Details

At: 23/04/2021 2:00pm, in cooperation with: Critical Global Studies Institute

Speakers:

Aiden Erasmus, University of the Western Cape

Carol Gluck, Columbia University

Jie-Hyun Lim, Sogang University

Eve Rosenhaft, University of Liverpool

Lauren van der Rede, Stellenbosch University

Charles Forsdick, University of Liverpool (Discussant)

Mnemonic Solidarity: Book Presentation Roundtable, hosted by: Jie-Hyun Lim, Sogang University

In this book presentation roundtable, the five scholars behind the recently published book “Mnemonic Solidarity: Global Interventions” will present their findings and highlights. Their work, part of Palgrave’s Entangled Memories in the Global South series, explores the work of globalisation on the landscape of memory, focusing on Europe, East Asia, Africa and the Middle East.

Download the free e-book: http://cgsi.ac/bbs/board.php?bo_table=eng_e_Pub&wr_id=8

Authors

Aidan Erasmus is a lecturer in the Department of History at the University of the Western Cape, and completed a Ph.D on sound and the historiography of war in South Africa in 2018. His current research is focused on comparative histories of race, technology, and sound in Africa, with specific attention paid to intellectual histories of language, media, and memory. His current research project is on the interpretive role of sound in the transnational work of the southern African intellectual and activist, Sol. T. Plaatje.

Carol Gluck is the George Sansom Professor of History at Columbia University. She specializes in modern Japan, from the late nineteenth century to the present; international relations; World War II, and history-writing and public memory in Asia and the West. Her work in memory includes Senso no kioku [War memory], 2019; Past Obsessions: World War II in History and Memory, forthcoming; articles on the “comfort women,”, national history, and global memory. She is on the advisory board of the Globalized Memorial Museums project (Vienna) and the editorial board of the new journal “Memory, Mind, and Media.”

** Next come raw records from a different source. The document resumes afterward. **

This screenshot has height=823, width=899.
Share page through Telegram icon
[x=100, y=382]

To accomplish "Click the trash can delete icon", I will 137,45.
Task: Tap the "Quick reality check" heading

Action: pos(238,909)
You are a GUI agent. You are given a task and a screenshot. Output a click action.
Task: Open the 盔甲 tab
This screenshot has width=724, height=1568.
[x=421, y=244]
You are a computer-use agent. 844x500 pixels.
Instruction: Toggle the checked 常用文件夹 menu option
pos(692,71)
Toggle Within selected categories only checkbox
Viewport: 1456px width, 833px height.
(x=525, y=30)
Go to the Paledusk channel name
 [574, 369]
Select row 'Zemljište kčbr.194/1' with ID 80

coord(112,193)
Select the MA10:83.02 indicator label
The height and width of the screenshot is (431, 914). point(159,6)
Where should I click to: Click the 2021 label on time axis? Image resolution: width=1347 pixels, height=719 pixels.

Jie-Hyun Lim is Professor of Transnational History and Director of the Critical Global Studies Institute (CGSI), Sogang University (Seoul). He used to be a global historian working on Poland and East Asia. Recently, he has been shifting towards the history of global memory with a keen interest of how to overcome the Eurocentricity of the memory studies. He is the principal investigator of the multiyear research project of “Mnemonic Solidarity in the Global Memory Space-On Colonialism, War, and Genocide.” Series co-editor of the “Entangled Memories in the Global South” at Palgrave. His recent books include “Memory Wars: How did perpetrators become victims?”(Humanist, Seoul, 2019), “Mnemonic Solidarity-Global Interventions” (Palgrave, 2021) co-edited with Eve Rosenhaft, “Victimhood Nationalism-A Global History” (Humanist, Seoul, 2021-English version is under preparation), ” “Global Easts: remembering-imagining-practicing”(Columbia University Press, forthcoming).

Eve Rosenhaft is Professor of German Historical Studies at the University of Liverpool. A member of the Academic Advisory Board of the Institut für Zeitgeschichte, Munich, she has taught and published widely on aspects of German social history since the eighteenth century. Recent books include Black Germany: The Making and Unmaking of a Diaspora Community 1884-1960 (Cambridge, 2013) and Slavery Hinterland. Transatlantic Slavery and Continental Europe 1680-1850 (Woodbridge, 2016). Her work in memory studies and public history has focused on Black and Romani victims of Nazism, and has involved working with the United States Holocaust Memorial Museum, the Imperial War Museum London and German and South Korean memory activists and collaborating with film makers and theatre practitioners.

Dr. Lauren van der Rede is a lecturer in the Department of English at Stellenbosch University, South Africa. Her research is concerned with the intersection of genocide, literature, cultural studies and psychoanalysis, from and through Africa. In taking its cue from the literary, as a mode of reading, her work seeks to think what might be at stake in a reckoning with genocide, beyond phenomenon. She received her PhD in Literature from the University of the Western Cape, where she was also a Next Generation Researcher based at the Centre for Humanities Research (CHR).

Discussant

Charles Forsdick is James Barrow Professor of French at the University of Liverpool. He has published on a range of subjects, including travel writing, colonial history, postcolonial and world literature, and the memorialization of slavery. Recent books include The Black Jacobins Reader (Duke University Press, 2016), Toussaint Louverture: Black Jacobin in an Age of Revolution (Pluto, 2017), Keywords for Travel Writing Studies (Anthem Press, 2019) and Postcolonial Realms of Memory: Sites and Symbols in Modern France (Liverpool University Press, 2020). He also co-edited a special collection of Modern Languages Open on ‘The global crisis in memory: populism, decolonisation and how we remember in the twenty-first century’ (2020).